In 1978, “Khirbet Khizeh” caused a huge furor when an Israeli director made a television series based on the book. By then, Israel had been through the 1967 war and had voted in its first right-wing government, led by Menachem Begin. The series was almost canceled. When it was finally broadcast, it met a wave of criticism. “Even if the Fatah Information Bureau were headed by a genius, he couldn’t have come up with a better one than this,” the Israeli journalist Yosef Lapid wrote in the Israeli daily Maariv in 1978. “And even if a fifth column were operating in our television studios, they couldn’t have performed a better service to aid the enemies of our state.”

Yehoshua said he had defended the film in a discussion on live television in 1978, but said he had reservations about the book. Other Israeli writers have treated “the Palestinian problem” with far more sophistication, he said. From 1948 onward, Israel hasn’t been “taking innocent citizens” and trying “to do harm to them,” he said. “It’s a war between two peoples about the land.” The Palestinians “don’t want us for their own reasons, and we have to be there because we don’t have another place. This is the tragedy.” Even if the Israeli settlements in the occupied territories are “evil,” Yehoshua added, “we cannot say that the other side doesn’t want to push us to the sea.”

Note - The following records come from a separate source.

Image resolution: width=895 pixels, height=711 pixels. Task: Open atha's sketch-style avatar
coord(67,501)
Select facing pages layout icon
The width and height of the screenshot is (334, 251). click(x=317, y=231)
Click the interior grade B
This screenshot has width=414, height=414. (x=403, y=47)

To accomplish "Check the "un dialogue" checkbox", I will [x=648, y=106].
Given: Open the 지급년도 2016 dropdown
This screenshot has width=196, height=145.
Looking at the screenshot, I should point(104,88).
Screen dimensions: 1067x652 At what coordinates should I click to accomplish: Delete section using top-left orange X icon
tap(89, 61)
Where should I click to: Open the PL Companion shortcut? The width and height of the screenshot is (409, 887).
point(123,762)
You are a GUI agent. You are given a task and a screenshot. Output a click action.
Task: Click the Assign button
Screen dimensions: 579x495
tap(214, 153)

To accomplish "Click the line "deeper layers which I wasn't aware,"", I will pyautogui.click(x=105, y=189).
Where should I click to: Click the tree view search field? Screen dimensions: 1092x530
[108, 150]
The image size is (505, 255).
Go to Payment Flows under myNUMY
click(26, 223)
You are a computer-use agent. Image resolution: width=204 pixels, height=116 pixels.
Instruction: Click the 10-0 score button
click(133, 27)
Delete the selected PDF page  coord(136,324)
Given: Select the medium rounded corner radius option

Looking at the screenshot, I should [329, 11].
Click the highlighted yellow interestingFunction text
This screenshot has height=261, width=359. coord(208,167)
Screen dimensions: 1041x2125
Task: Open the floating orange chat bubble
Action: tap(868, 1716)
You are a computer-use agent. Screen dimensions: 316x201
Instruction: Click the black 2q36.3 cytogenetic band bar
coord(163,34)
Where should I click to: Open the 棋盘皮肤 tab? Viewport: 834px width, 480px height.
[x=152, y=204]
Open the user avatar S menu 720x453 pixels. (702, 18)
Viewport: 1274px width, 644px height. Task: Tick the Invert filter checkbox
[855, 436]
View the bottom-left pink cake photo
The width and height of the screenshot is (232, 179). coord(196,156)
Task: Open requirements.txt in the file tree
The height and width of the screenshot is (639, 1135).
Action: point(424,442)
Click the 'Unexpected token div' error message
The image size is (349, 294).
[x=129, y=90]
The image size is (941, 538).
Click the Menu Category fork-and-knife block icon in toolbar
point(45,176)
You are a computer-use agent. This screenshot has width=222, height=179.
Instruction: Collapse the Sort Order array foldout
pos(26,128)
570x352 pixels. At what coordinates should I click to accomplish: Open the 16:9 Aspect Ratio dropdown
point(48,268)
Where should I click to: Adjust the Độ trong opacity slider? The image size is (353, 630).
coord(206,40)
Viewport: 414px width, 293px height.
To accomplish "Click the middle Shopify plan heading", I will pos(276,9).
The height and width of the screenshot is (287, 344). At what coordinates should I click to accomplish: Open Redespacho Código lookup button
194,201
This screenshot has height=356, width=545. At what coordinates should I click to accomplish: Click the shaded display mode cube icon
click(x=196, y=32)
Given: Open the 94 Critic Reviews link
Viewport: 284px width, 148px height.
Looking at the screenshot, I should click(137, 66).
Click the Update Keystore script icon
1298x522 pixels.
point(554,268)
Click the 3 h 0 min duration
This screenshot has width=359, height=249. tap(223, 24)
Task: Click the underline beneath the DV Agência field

To Yehoshua, the mood in Israel these days is “a kind of profound despair.” For their part, Cole and Hoffman are trying to keep the conversation alive. Ibis’s list also includes “Baghdad Yesterday: The Making of an Arab Jew,” a memoir of growing up in Jewish Iraq in the ’30s and ’40s by Sasson Somekh, a noted Israeli scholar of Arabic literature, which was a best-seller in Israel when it first appeared in 2003; “The Fullness of Time,” a bilingual German-English edition of poems by the cabala scholar Gershom Scholem, translated by Richard Sieburth; “A Levant Journal,” a travel diary from the ’40s and ’50s by the Greek Nobel laureate George Seferis; a Hebrew-English edition of the collected poems of Avraham Ben Yitzhak, who was born in Poland and emigrated to Palestine in 1938; and “In Search of a Lost Ladino: Letter to Antonio Saura,” the memoir of a French scholar, Marcel Cohen, which was originally written in the mid-1980s in Ladino, the Judeo-Spanish language of Ottoman Jews.

Browsing through Ibis’s small list is like wandering into a literary cafe filled with a vital spirit of intellectual engagement. The books are “feeding each other, not always in perfect harmony,” Hoffman said. Like Yizhar’s novella, some venture into tricky political terrain, including “Saraya, the Ogre’s Daughter: A Palestinian Fairy Tale,” a 1991 novel by Emile Habiby, a leading Arabic novelist, Israeli Arab and founding member of the Israeli Communist Party, translated by Peter Theroux, and “Sadder Than Water,” new and selected poems by the noted Palestinian poet Samih al-Qasim, who was born in 1939 and was one of the first Druse to refuse to serve in the Israeli Army.

All have intrinsic literary merit transcending recrimination and sloganeering. “Sometimes people ask us if what we’re doing isn’t slightly utopian,” Hoffman said. Cole added: “There’s nothing utopian about it from our standpoint. If they’re good books, they last and they get around in their way — and they last a lot longer than some of the political arguments here.”

Rachel Donadio is a writer and editor at the Book Review.